Syarat utama wood bending adalah arah serat kayu. Serat kayu harus lurus tanpa mata kayu. Untuk mendapatkan kayu tersebut kita harus memperhatikan posisi potongan kayu pada logs (kayu gelondongan). Paling ideal adalah kayu yang dihasilkan dari proses pembelahan arah radial sehingga seluruh bagian kayu akan berserat lurus dan tanpa melewati garis pusat logs. Mengapa? Karena pada garis tersebut serat kayu paling mudah pecah atau retak.

Moisture Content (MC)
Sebelum proses bending, kayu harus dalam kondisi kering dengan kandungan MC antara 10-14%. Tidak dianjurkan terlalu kering karena akan membuat kayu tersebut retak atau pecah pada saat tekanan di mesin pres. Namun jangan kuatir, kayu yang terlalu kering bisa direndam dulu di dalam air selama beberapa jam. Tidak harus dengan air panas, akan tetapi beberapa pabrik juga merekomendasikan untuk merebus kayu sebelum masuk ke mesin pres.

Dimensi
Tebal kayu yang bisa dilengkung dipengaruhi sedikitnya oleh tingkat kekerasan kayu dan ukuran diameter kurva lengkung yang ingin dicapai. Semakin tebal kayu akan semakin kecil diameter lengkungan.

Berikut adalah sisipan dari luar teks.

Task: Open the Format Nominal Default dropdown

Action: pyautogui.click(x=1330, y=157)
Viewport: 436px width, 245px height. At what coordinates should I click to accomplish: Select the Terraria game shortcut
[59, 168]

Sedangkan tingkat kekerasan kayu lebih mempengaruhi pada waktu proses yang lebih lama dan tingkat tekanan pada mesin pres.

Mata kayu
Sekecil apapun ukuran mata kayu dan dimanapun posisinya akan membuat proses lengkung gagal. kayu akan pecah atau retak mulai dari titik mata kayu tersebut. Dan apabila mata kayu tersebut kuat, karena serat kayu di sekitar mata kayu pada dasarnya sudah 'padat', maka bagian tersebut akan membengkak saat keluar dari mesin pres. Walaupun nantinya bisa dibersihkan secara manual, hal tersebut tidak dianjurkan.


Sebagai perbandingan, beberapa kelebihan maupun kekurangan menggunakan teknologi ini bisa dilihat sebagai berikut:

Kelebihan:
1. Hasil akhir terlihat lebih baik dibandingkan apabila menggunakan cara konvensional (memotong lengkung dari kayu tebal). Arah serat kayu semuanya terlihat lurus tanpa mata kayu. Aspek tersebut sangat cocok untuk komponen furniture yang memerlukan tampilan estetika tinggi.
2. Proses lanjutan lebih mudah dan cepat. Hanya memerlukan sedikit pengamplasan dan perataan pada bagian tepi kayu.
3. Limbah kayu tentunya jauh lebih kecil karena tidak adanya bagian yang terbuang.

Kekurangan:
1. Investasi peralatan sangat mahal. Sebaiknya lakukan investasi hanya jika kebutuhan akan teknologi ini begitu besar.
2. Pemilihan kayu harus dilakukan dengan teliti. Hal ini membuat waktu produksi menjadi sedikit lebih lama pada awalnya.